Role-Based Access Control Options

  • Disable RBAC system: When enabled, the /dev/grsec device is removed from the kernel, which disables the RBAC system. If you want to use the RBAC system, you should leave this option disabled.
  • Hide kernel processes: When enabled, all kernel threads are hidden to all processes. We should enable this feature if we will use RBAC.
  • Maximum tries before password lockout: Specifies the maximum number of times a user can re-enter the password before being blocked for a certain period of time. This effectively prevents bruteforcing the password.
  • Time to wait after max password tries, in seconds: Specifies the time the user must wait after entering the password incorrectly a predefined number of times.

Filesystem Protections

  • Proc restrictions: When enabled, the security of the /proc filesystem will be hardened.

    • Restrict /proc to user only: When enabled, the non-root users will only be able to see their own processes.
    • Allow special group: When enabled, a chosen group will be able to see all processes and network information, while the kernel and symbol information may still remain invisible (depends on other options).
    • Additional restrictions: When enabled, the /proc filesystem will be further protected by restricting normal users from seeing device and slabinfo information.
  • Linking restrictions: When enabled, the users will only be able to follow symlinks owned by themselves, but not other users in world-writable +t directories, such as /tmp.
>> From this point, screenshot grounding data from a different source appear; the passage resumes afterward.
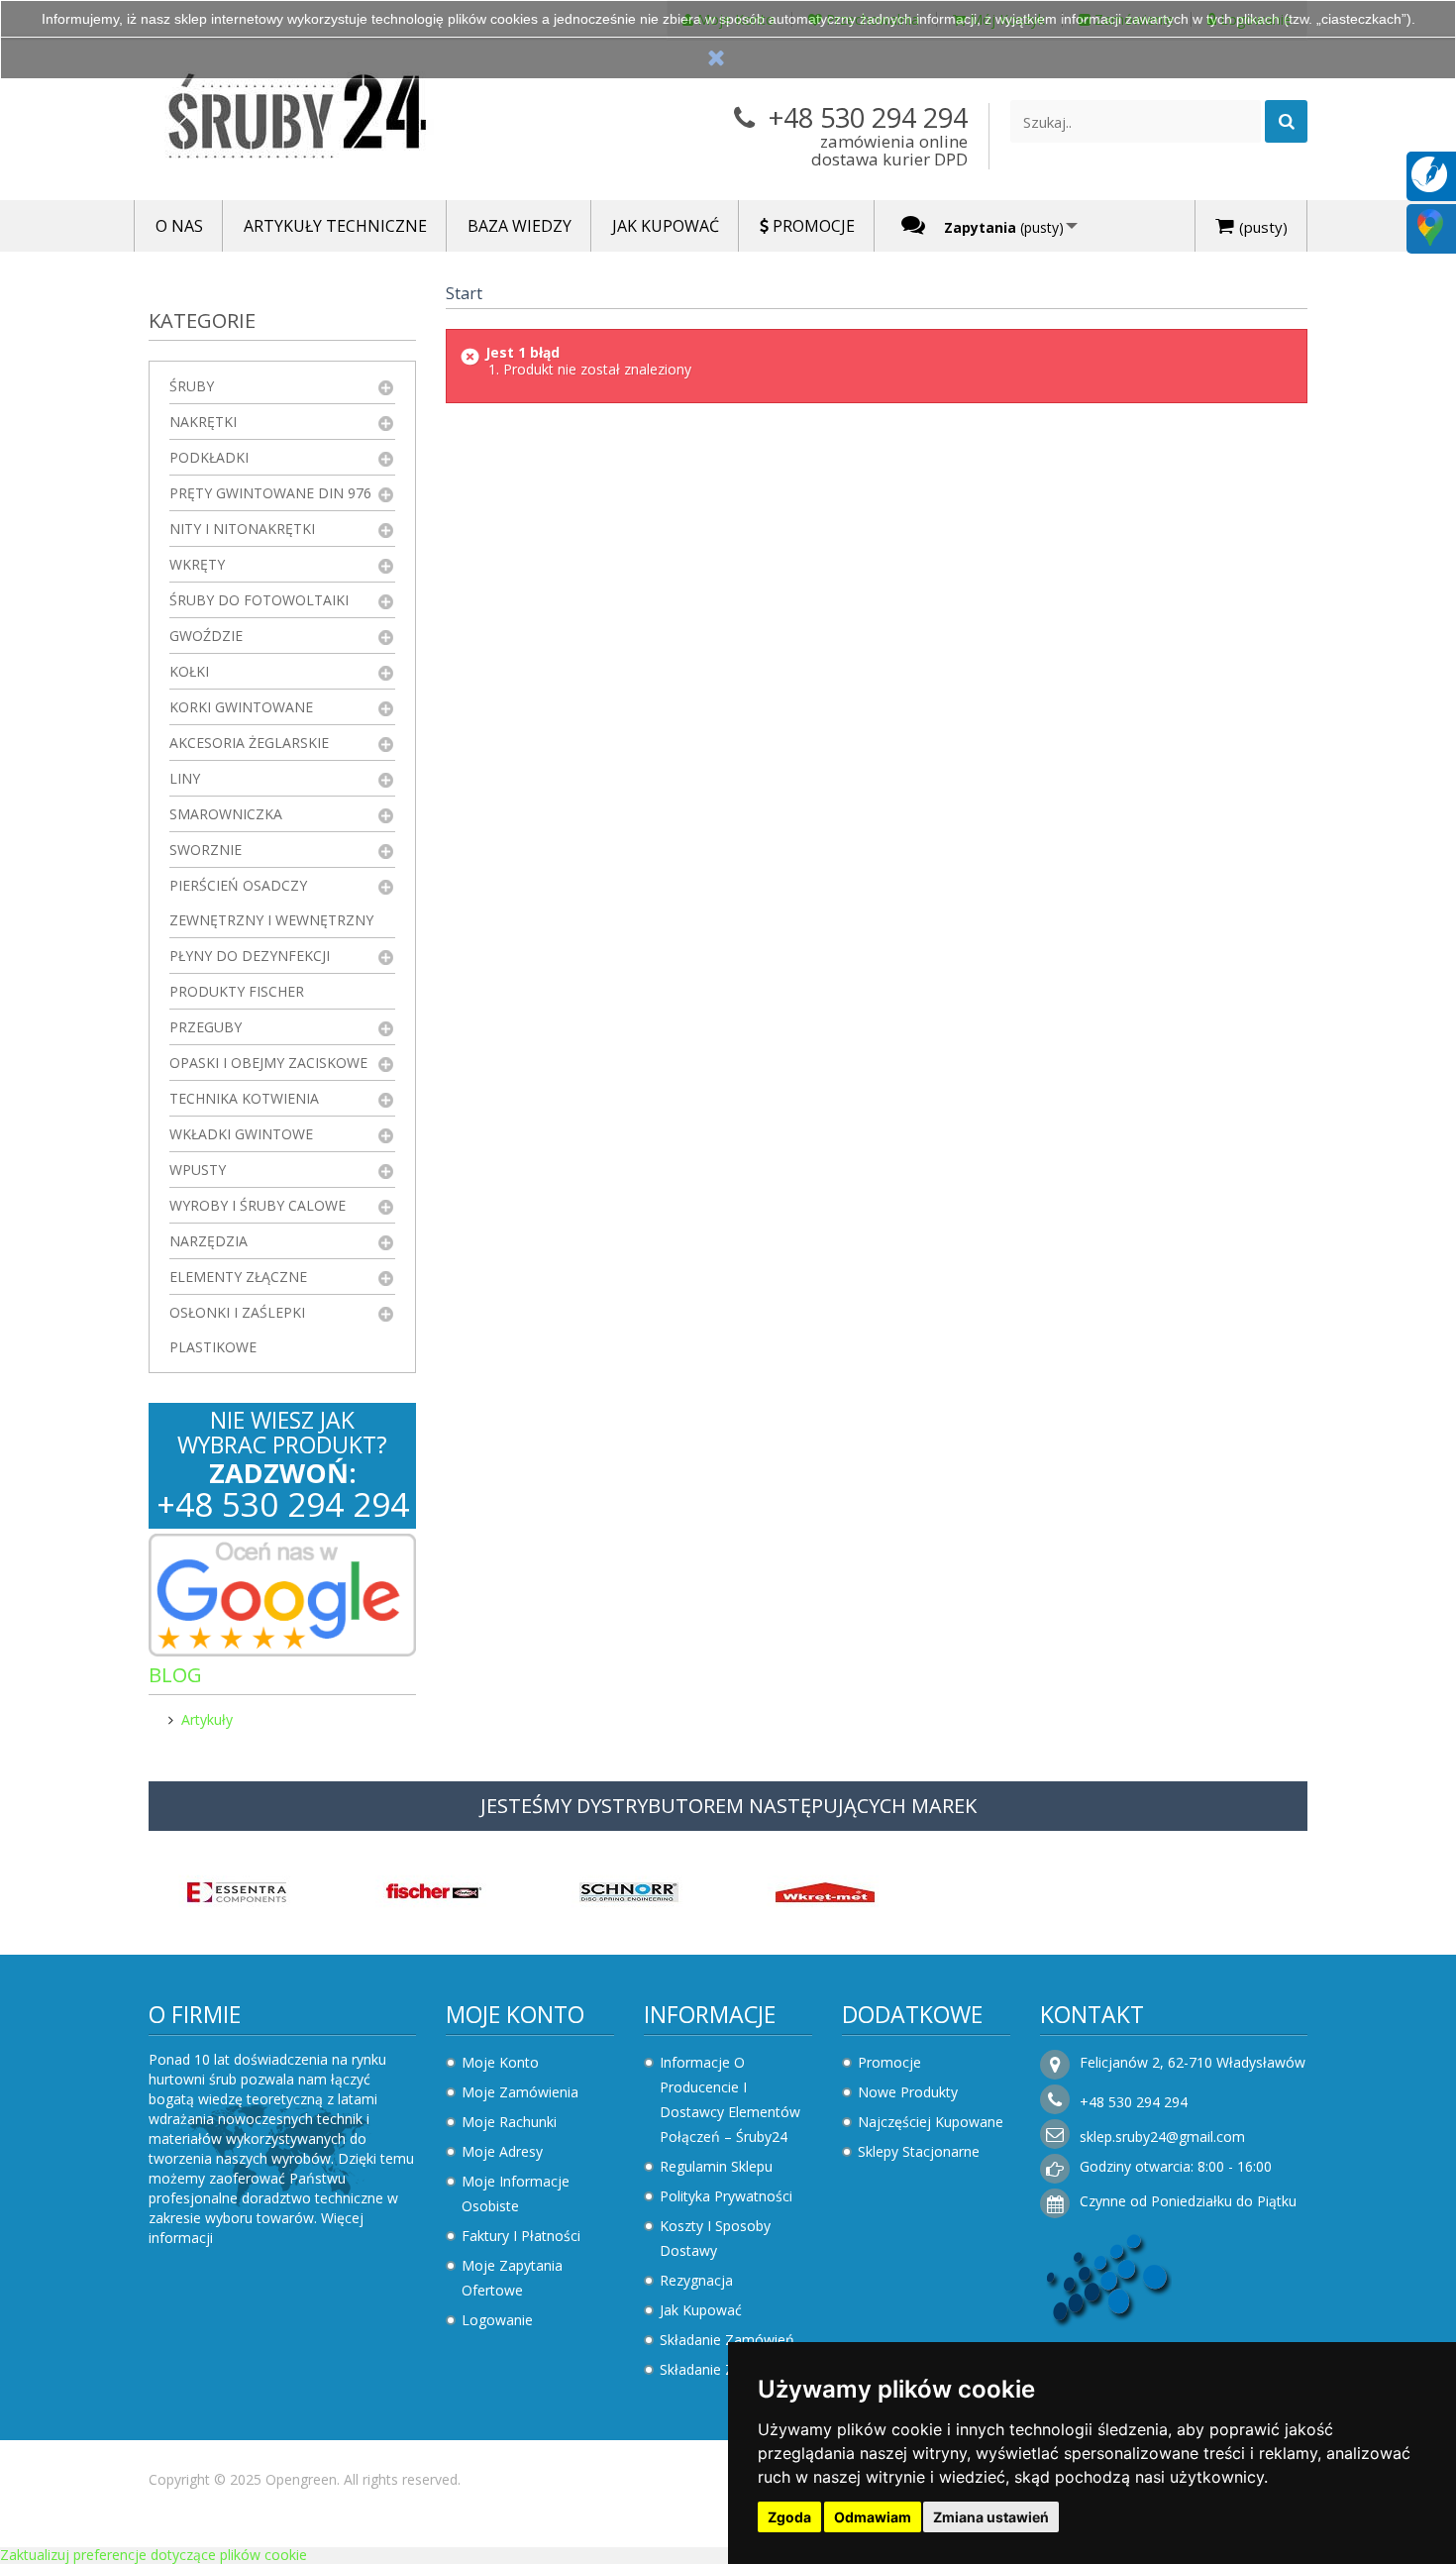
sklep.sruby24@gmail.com (1162, 2136)
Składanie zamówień (727, 2339)
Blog (175, 1674)
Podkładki (209, 457)
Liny (184, 778)
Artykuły (207, 1719)
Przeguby (205, 1026)
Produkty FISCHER (236, 991)
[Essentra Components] (237, 1889)
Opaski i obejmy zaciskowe (268, 1062)
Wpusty (197, 1169)
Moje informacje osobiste (516, 2193)
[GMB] (1430, 226)
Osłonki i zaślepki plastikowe (237, 1329)
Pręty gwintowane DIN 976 (270, 492)
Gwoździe (206, 635)
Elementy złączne (238, 1276)
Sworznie (205, 849)
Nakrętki (203, 421)
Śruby (191, 385)
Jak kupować (701, 2309)
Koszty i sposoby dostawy (715, 2238)
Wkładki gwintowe (241, 1133)
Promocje (889, 2062)
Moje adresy (502, 2151)
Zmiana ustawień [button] (991, 2517)
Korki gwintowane (241, 706)
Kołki (189, 671)
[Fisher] (433, 1889)
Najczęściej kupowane (930, 2121)
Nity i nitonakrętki (242, 528)
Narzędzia (208, 1240)
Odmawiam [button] (872, 2517)
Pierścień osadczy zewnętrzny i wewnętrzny (271, 902)
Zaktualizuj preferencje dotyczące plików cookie (153, 2554)
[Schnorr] (629, 1889)
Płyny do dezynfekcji (249, 955)
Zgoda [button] (789, 2517)
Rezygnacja (696, 2280)
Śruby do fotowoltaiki (259, 599)
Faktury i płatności (521, 2235)
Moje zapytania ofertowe (512, 2277)
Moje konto (515, 2014)
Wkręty (197, 564)
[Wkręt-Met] (825, 1889)
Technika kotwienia (244, 1098)
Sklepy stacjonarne (919, 2151)
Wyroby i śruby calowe (257, 1205)
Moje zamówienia (520, 2092)
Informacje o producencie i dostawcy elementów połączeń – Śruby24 (730, 2099)
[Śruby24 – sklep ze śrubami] (332, 120)
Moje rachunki (509, 2121)
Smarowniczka (225, 813)
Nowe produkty (908, 2092)
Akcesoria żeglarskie (249, 742)
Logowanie (497, 2319)
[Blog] (1429, 172)
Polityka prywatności (726, 2196)
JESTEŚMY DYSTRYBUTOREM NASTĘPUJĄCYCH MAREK (728, 1805)
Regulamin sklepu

A sysctl option linking_restrictions is created.

  • Kernel-enforced SymlinksIfOwnerMatch: When enabled, a secure replacement for Apache's SymlinksIfOwnerMatch option will be used for the specified group. A sysctl option enforce_symlinksifowner is created.

  • FIFO restrictions: When enabled, each user will only be able to write to a FIFO he owns (in a world-writable +t directories such as /tmp). A sysctl option fifo_restrictions is created.
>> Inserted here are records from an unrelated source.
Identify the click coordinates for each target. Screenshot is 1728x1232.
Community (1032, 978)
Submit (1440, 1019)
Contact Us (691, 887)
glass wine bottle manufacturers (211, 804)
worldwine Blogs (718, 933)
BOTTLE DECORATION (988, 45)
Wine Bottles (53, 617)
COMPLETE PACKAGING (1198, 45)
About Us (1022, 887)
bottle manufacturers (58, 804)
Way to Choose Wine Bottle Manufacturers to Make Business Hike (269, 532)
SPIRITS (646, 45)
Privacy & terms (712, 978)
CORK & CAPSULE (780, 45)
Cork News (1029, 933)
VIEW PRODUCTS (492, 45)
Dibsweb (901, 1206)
  • Sysfs/debugfs restriction: When enabled, the sysfs as well as debugfs will only be accessible by root. This lowers the possibility of an attacker exploiting those filesystems, whose purpose is to provide br access to hardware and debug information. This option doesn't go well with desktop system, because it leaks certain things. For example, if we want to start a wicd-client program, we'll get this error message "OSError: [Errno 13] Permission denied: '/sys/class/net/'" and the wicd-client won't be able to start under normal user; we can nevertheless run it as root. This option also breaks pulseaudio and battery widgets, which won't be able to get access to the /sys filesystem, which is why the pulseaudio on a hardened system might not work. Don't enable this option if you're on a desktop system.

  • Runtime read-only mount protection: When enabled, the filesystem will be protected so that no writable mounts are allowed, read-only mounts cannot be remounted as read-write, and write operations are disabled for block devices. This option is mainly useful for embedded devices. A sysctl option romount_protect is created.

  • Eliminate stat/notify-based device sidechannels: When enabled, the timing analysis on devices by using stat or inotify/dnotify/fanotify will be disabled for unprivileged users.

  • Chroot jail restrictions: When enabled, we can make breaking out of chrooted jail much more difficult. Various options can be enabled that will make processes inside jail more restrictive.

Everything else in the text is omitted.